More to the point, after living in New York, Los Angeles and elsewhere, she moved back to New Orleans in 2021?— and has a history with Zulu. She and her sisters had served as maids, and their mother was Zulu’s queen in 1996.

Roché and Labat met for a get-to-know-you dinner and bonded over being Black Catholics from New Orleans with an interest in community service.

“He started talking about Toys for Tots and the Junior Zulus, and I was like, ‘Oh yeah, this is great,’” Roché said. “Because one of the reasons I moved home to Louisiana was to do more work in the community.”

They’ve since developed an easy rapport at the myriad social and civic events required of Zulu monarchs.

“At this point, I send him dad jokes once or twice a day,” said Roché, who especially admires Labat’s selflessness.

“He wants to make sure everybody has value and feels of value. He literally would give his last for someone to make sure they are good. The things he doesn’t talk about is walking women in the rain, making sure people don’t go to their cars by themselves at night.

“He’ll sneak away to go feed the homeless, and people won’t know where Melvin is. That’s who he is.”

Airbrushed faces and custom coconuts

On Tuesday, the king’s float will be stocked with Labat’s signature coconuts. They depict a roaring black panther, the mascot of his alma mater, Prairie View A&M University. Labat designed the logo with his “two bosses”?— his sisters.

He commissioned approximately a thousand such coconuts and is “not sure that’s enough.”

He’ll host 100 or so riders on his “friends and family” float. He hired a makeup artist to apply Zulu’s signature black and white face paint to his guests early Tuesday morning.

In the old days, riders sponged on their own makeup. Now it is professionally airbrushed.


New Orleans Police Department Superintendent Anne Kirkpatrick waits with the Zulu Social Aid and Pleasure Club tramps to second line into the Mayor’s Mardi Gras King Cake Party at Mardi Gras World in New Orleans, Saturday, Jan. 6, 2024. (Photo by Sophia Germer, The Times-Picayune)
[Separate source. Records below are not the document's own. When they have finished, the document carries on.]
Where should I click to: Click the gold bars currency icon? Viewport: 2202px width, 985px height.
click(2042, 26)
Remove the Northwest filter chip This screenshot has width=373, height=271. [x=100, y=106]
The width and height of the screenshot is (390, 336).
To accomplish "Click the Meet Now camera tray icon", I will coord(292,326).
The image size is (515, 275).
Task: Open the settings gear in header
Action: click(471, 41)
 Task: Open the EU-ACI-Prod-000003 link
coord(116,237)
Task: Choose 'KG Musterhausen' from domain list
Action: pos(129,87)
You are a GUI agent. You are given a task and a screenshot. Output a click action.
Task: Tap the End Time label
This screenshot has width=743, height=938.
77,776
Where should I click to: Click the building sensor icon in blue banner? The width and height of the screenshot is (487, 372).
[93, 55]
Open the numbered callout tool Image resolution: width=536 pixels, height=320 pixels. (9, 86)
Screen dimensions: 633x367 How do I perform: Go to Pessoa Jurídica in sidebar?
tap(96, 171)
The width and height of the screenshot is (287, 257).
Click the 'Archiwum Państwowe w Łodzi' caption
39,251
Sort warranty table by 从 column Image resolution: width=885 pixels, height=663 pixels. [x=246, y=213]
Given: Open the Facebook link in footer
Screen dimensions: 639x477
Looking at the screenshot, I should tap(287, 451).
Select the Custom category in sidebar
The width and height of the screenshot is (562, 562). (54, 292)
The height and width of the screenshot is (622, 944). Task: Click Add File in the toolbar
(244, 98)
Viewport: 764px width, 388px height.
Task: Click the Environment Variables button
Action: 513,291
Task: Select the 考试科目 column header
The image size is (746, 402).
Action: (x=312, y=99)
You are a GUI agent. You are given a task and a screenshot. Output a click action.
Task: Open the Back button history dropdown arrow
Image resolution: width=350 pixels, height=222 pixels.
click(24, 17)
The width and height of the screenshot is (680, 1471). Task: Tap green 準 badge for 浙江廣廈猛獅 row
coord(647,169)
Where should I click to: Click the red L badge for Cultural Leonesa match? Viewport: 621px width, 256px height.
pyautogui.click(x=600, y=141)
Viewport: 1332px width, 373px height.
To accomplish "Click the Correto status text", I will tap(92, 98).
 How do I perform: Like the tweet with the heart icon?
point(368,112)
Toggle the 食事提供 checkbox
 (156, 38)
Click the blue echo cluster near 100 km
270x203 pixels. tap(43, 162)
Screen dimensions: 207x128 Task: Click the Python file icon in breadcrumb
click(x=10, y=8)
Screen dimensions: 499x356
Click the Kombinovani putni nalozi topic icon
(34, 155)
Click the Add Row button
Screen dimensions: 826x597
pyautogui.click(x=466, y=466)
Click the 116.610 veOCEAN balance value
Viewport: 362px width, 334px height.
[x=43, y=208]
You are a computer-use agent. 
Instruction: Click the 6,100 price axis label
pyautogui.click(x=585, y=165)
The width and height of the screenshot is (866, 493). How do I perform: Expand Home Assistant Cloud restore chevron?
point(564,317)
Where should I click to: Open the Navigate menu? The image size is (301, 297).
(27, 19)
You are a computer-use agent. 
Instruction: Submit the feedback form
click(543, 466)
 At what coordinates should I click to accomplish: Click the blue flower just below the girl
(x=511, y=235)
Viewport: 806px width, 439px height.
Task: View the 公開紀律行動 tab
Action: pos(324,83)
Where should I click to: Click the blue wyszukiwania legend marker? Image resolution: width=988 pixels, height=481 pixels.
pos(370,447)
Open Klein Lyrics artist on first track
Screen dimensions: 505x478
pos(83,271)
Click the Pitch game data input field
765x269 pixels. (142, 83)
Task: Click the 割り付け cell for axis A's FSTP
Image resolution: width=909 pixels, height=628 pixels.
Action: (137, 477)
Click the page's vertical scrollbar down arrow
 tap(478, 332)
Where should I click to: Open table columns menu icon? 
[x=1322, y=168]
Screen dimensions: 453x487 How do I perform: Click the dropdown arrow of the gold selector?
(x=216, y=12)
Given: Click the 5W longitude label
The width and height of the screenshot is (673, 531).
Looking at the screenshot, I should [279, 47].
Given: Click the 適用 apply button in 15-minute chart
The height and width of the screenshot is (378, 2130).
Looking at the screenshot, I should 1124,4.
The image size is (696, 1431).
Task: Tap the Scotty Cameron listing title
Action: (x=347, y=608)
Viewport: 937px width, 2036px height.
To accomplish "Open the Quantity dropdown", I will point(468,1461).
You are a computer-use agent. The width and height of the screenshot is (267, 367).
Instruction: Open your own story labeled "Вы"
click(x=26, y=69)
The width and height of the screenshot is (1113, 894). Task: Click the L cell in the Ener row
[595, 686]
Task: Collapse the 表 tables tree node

“If it was a warm day on Mardi Gras, the old makeup would run,” Labat said. “The airbrush is so much better. It may not be the easiest to get off, but it doesn’t run at all. You stay looking fresh most of the day.”

During his years of parading, Labat has been a Walking Warrior and a Zulu Tramp. “I never did the dancing they do now,” he said of the Tramps. “I was not fleet of foot.”

For the past six years, he’s ridden with the Junior Zulus.

“They have a blast,” Labat said. “When they see all the people on Jackson Avenue and St. Charles, they’re blown away. They’ve never seen it from riding on a float. They’ve always seen it from the ground.”

To the Junior Zulus, Labat is almost like an honorary grandfather.

“I’ve always wanted to be a grandfather,” he said. With no surviving children of his own, “that won’t happen for me. That is a reality that I’ve accepted.”

Still, emotions get the best of him at certain moments.

“One was when I was elected king," he said. "I knew my son would be proud of me.”